His work as a neuropathologist focuses on trying to match up those patterns of pathology that emerge under the microscope with what was happening to patients when they were alive. In some conditions, such as Alzheimer’s and Parkinson’s, the brain can begin to change up to 15 years before the patient even starts to show any symptoms. Control brains from people with no symptoms can also show changes. “In this population, there’s almost an expectation of changing behaviour – you’re just getting old, aren’t you? But actually it’s more than that. And you can’t always work out those changes while the patient is still alive.”
In the future, the detective work involved in early diagnosis of brain disorders might not even involve looking at a patient’s behaviour or brain scans at all. “Our big aim now in terms of brain diseases is to identify those people who are brewing the disease, so to speak,” says Gentleman.
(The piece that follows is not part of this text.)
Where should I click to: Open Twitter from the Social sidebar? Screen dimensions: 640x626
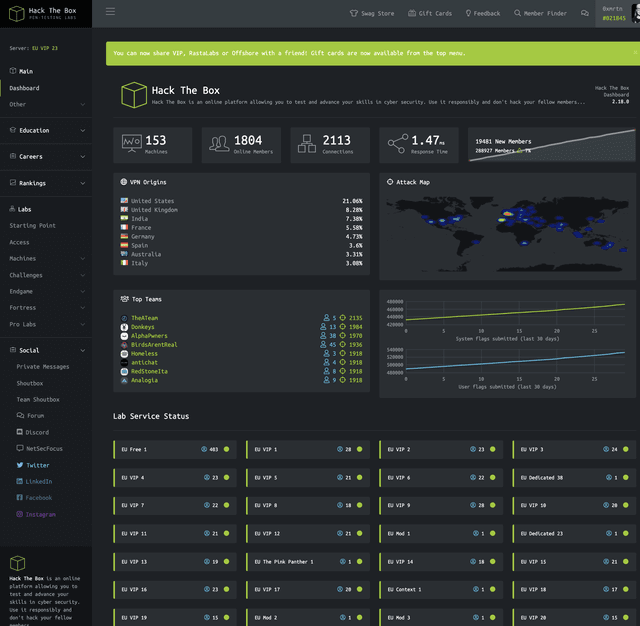(37, 465)
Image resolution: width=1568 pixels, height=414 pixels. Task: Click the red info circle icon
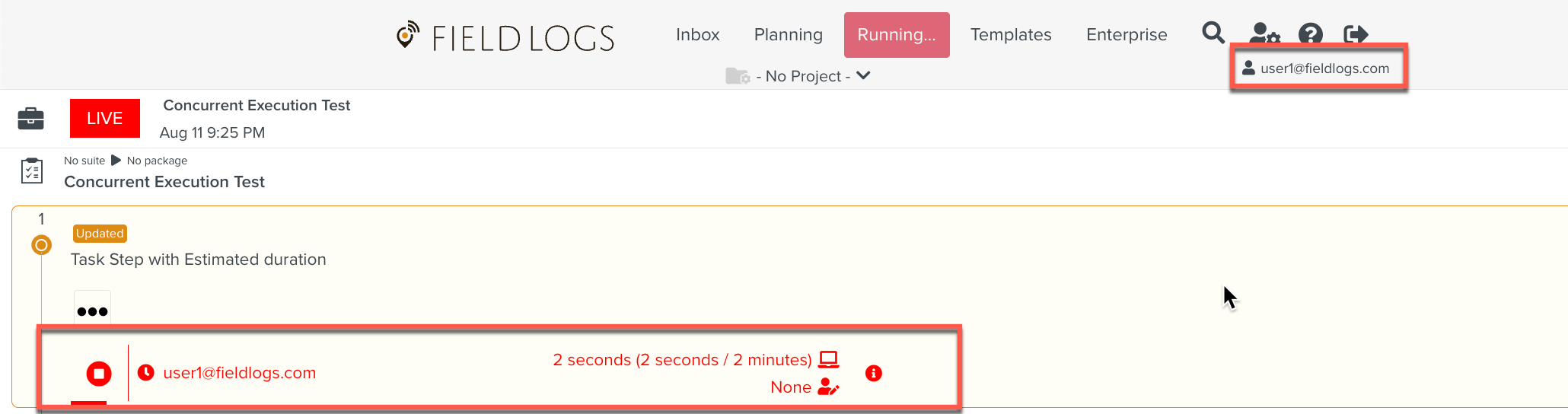click(x=873, y=373)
That might involve testing for biomarkers that might be triggered by changes in brain chemistry: changes in blood, sputum or even the air we exhale, as cancer researchers are currently investigating.
Whether it’s searching for clues by the roadside, in a person’s behaviour, down the microscope or in data, understanding the brain is an investigation that’s never likely to be concluded. But by analysing the insights new technology and techniques offer, and by understanding more about how the brain works, we understand more about what makes us, us.